_SOURCE PASSAGE:_
────────────────────────────────────────
But let’s just slow down for a minute. I haven’t seen any footage other than via YouTube yet, so maybe it’s not as good as the specs suggest. If the Full Frame 4K is pixel binned that particular mode might not be so good. I suspect this camera is going to be awesome! But at the same time for video shooters the FX9 and FX6 still make a lot of sense. The variable ND is a huge time saver, I’m not sure I ever want to go back to carrying a box of ND’s. Do I need 8K? Certainly no one except Sony have ever asked me for 8K – Sony use it for the CLED video walls. If I did lots and lots of green screen or other effects work it could be beneficial – we need to see how good the codec is first.
And for a lot of what I do the low light, low noise performance of the FX6 and FX9 are important. Exactly how the Alpha 1 stacks up against them remains to be seen. Plus I find LUTs and a dedicated CineEI mode makes shooting Log or Raw so much simpler than having to expose S-Log3 correctly when shooting run n gun.
So while the idea of the Alpha one excites me a lot. I really want to see what it’s like to actually work with before passing final judgement.
────────────────────────────────────────
_PROBLEM SET:_
A. Summarize the camera passage in two sentences.
B. Rewrite the camera passage from "But let’s just" to "codec is first.", changing "green screen" to "blue screen".

_DATA SHOWN:_
────────────────────────────────────────
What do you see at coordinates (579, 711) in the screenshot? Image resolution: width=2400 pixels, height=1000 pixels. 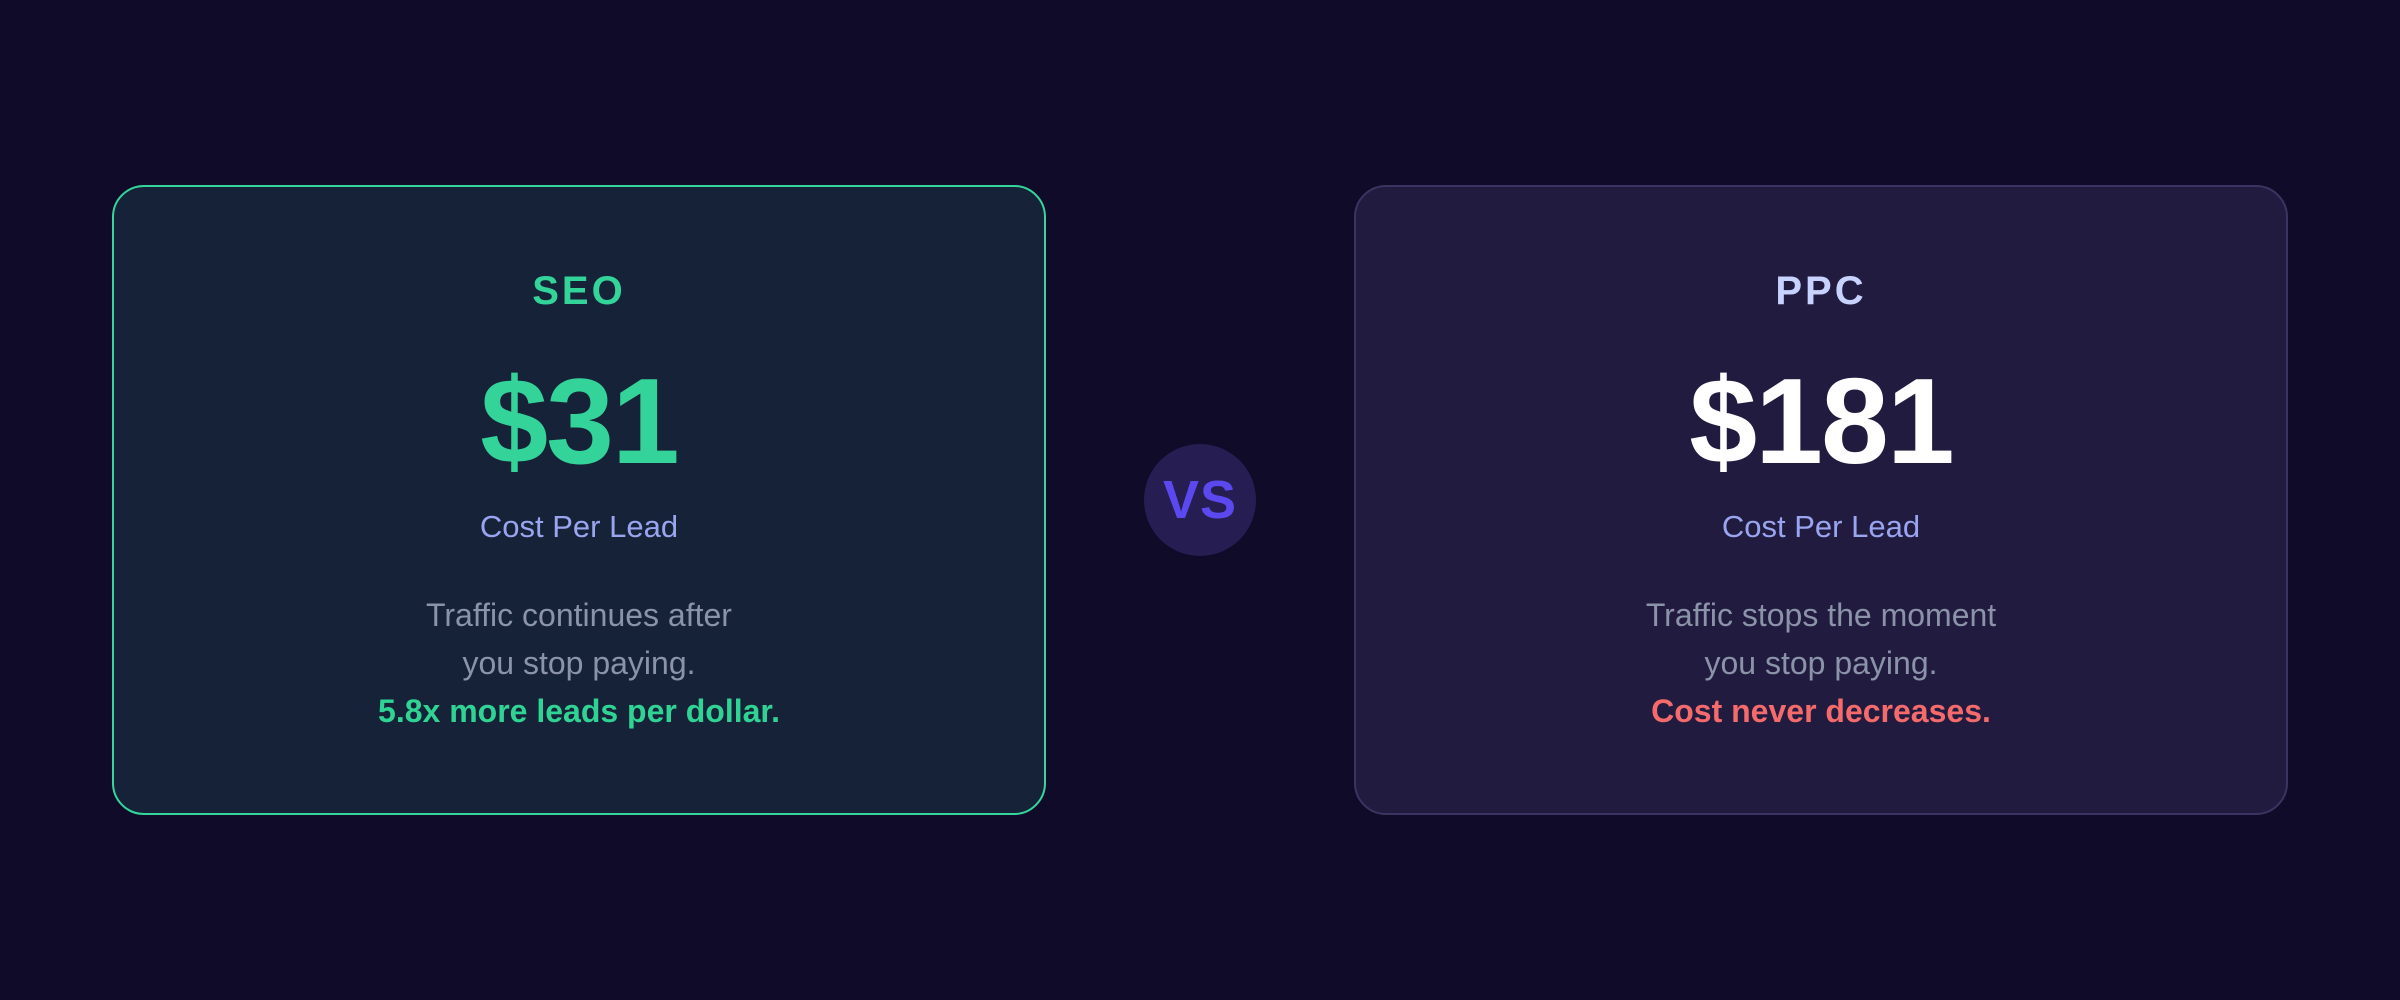 I see `seo-highlight: 5.8x more leads per dollar.` at bounding box center [579, 711].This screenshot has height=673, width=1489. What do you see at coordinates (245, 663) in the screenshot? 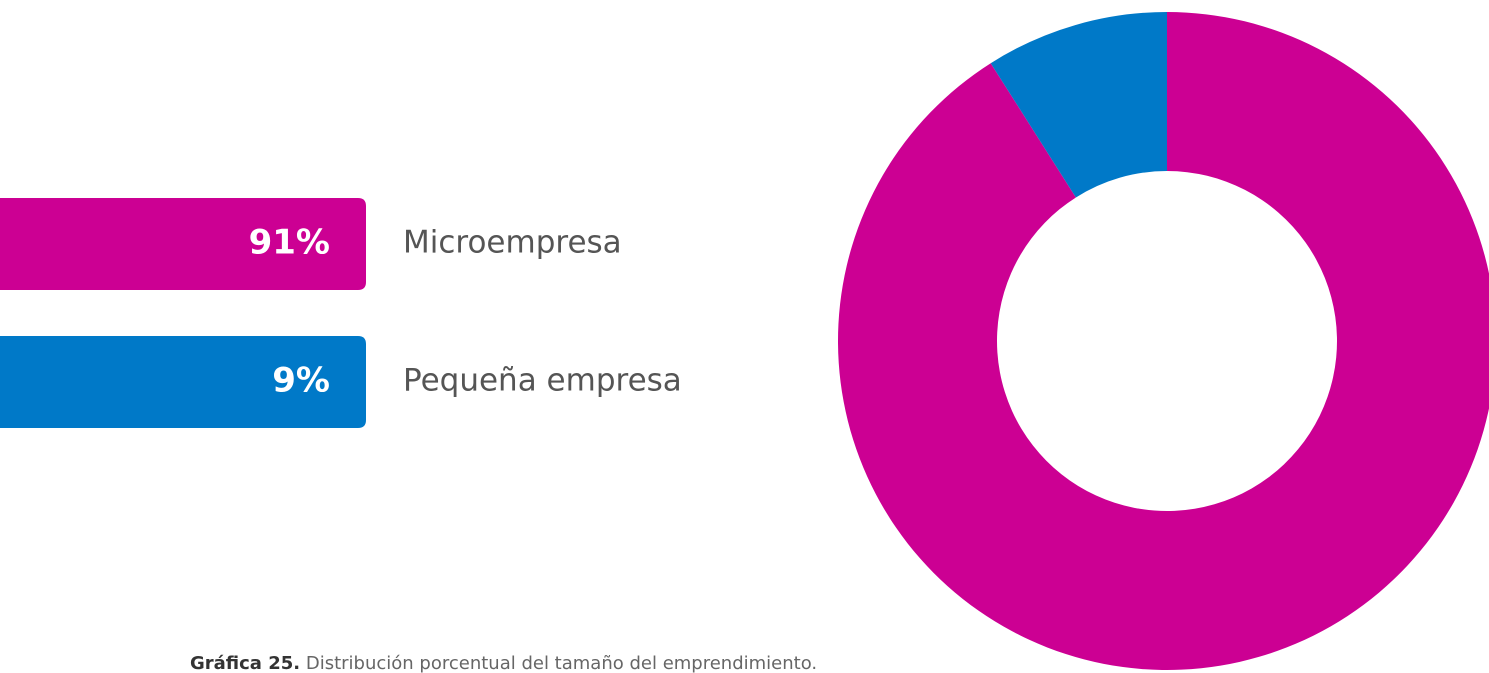
I see `caption-label: Gráfica 25.` at bounding box center [245, 663].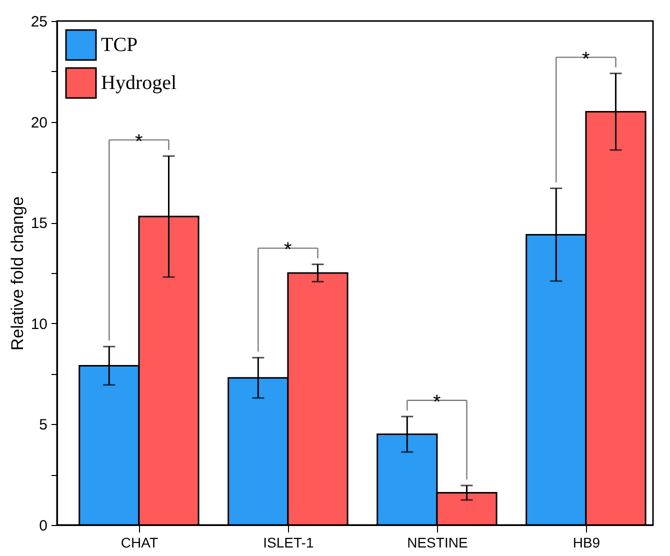 Image resolution: width=670 pixels, height=556 pixels. I want to click on legend-label: TCP, so click(120, 45).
────────────────────────────────────────
_OUTPUTS FOR THE TASKS:_
A. The writer is excited about the Alpha 1 but has seen footage only via YouTube, and wants to see how it performs in actual use, including how good its codec is and whether its Full Frame 4K is pixel binned. For video shooters, the FX9 and FX6 still make a lot of sense because of their variable ND, their low-light, low-noise performance, and the LUTs and dedicated CineEI mode that make shooting Log or Raw simpler.

B.
But let’s just slow down for a minute. I haven’t seen any footage other than via YouTube yet, so maybe it’s not as good as the specs suggest. If the Full Frame 4K is pixel binned that particular mode might not be so good. I suspect this camera is going to be awesome! But at the same time for video shooters the FX9 and FX6 still make a lot of sense. The variable ND is a huge time saver, I’m not sure I ever want to go back to carrying a box of ND’s. Do I need 8K? Certainly no one except Sony have ever asked me for 8K – Sony use it for the CLED video walls. If I did lots and lots of blue screen or other effects work it could be beneficial – we need to see how good the codec is first.